TS: I love The V-Card Diaries, and since we launched it in 2009, it’s become the most popular thing on the blog. I was inspired by fellow virginity geek Kate Monro who writes a blog called The Virginity Project in the UK. Aside from her work, most everything else I found was very mainstream and almost nothing outside of religious sites addressed people who weren’t sexually active. I could tell from our blog comments I had a lot of folks out there whose experiences–and even definitions of virginity–didn’t conform to the black-and-white stereotypes of pop culture. So I started building this collection of what I like to call “sexual debuts and deferrals.”

We’ve run stories from a woman who lost her straight, gay and three-way virginity in one night (hey, it worked for her); a Mormon college student who wrote about being a virgin and then did an update after she had forbidden premarital sex (verdict: meh); and we get quite a few submissions from guys in their 30s and 40s who talk about what it’s like to be an older male virgin (not good). We’ve also run several First Persons by women who had intercourse for the first time because of sexual assault, and they want to share their experiences and recovery with others.

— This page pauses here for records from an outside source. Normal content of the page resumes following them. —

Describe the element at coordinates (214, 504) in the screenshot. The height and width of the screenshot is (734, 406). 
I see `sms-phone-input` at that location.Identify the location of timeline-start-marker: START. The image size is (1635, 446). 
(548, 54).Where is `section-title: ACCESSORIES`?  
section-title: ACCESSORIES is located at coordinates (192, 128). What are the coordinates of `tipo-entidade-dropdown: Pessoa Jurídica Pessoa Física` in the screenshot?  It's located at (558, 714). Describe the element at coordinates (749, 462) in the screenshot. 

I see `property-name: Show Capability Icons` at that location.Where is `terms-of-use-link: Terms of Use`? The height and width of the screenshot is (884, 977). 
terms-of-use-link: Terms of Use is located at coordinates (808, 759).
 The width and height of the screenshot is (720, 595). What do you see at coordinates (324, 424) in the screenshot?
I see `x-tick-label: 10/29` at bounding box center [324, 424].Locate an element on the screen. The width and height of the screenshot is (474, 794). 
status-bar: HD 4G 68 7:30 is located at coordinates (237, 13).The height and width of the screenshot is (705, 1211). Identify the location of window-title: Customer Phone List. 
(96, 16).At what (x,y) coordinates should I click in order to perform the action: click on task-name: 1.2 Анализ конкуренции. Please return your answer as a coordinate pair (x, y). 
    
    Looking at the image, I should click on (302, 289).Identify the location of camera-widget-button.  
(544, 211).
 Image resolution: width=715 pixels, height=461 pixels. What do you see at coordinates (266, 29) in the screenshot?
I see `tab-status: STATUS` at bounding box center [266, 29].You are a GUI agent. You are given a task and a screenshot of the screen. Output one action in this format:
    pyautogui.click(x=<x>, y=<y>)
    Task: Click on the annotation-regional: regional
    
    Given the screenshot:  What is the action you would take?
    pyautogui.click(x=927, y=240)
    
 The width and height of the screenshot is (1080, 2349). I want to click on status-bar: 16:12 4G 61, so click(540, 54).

My favorites are the “update” submissions that I get when a previous poster starts having sex. One woman said the first three people she told were her roommate, her best friend and me for the blog. I kind of love that There’s a lot of silence around how and why and if we become sexual and I think these stories really help us all feel less weird and alone. I really could have used this when I felt like the very last virgin in art school.

HF: Are there differences in what you’ve learned through the actual filming of the documentary and the interactions you have with people online through your blog or twitter, for example?

TS: When I started working on the film, I was really focusing on young women being shamed for being sexual and the value that’s place on virginity. It was in the zeitgeist and was getting all the attention. But when I started getting the V-Card Diaries, I was surprised at how many were coming from people in their 20’s who were ashamed of not being sexually active and that became a much bigger part of my film and the blog.

I think it goes without saying that it’s far, far easier to get candid stories from anonymous writers than getting people to talk about the same things on camera. I’m really grateful to the people agreed to be filmed. They’re very smart and thoughtful about their intimate lives, and they provide an antidote to the way we usually hear stories about sex that are more fabrication or fantasy, like Reality TV and porn.

In the same way that we give people the space to be sexual beings on their own terms, we also tell people who don’t feel ready for sex (or aren’t into it at all) that they’re not freaks. I get a lot of letters along the lines of: “I generally feel like I’m harboring a shameful secret, and before I found your blog was pretty convinced that I was the only woman in her mid-twenties who had never had sex.” Speaking as someone who became sexually active only after college, I can really relate.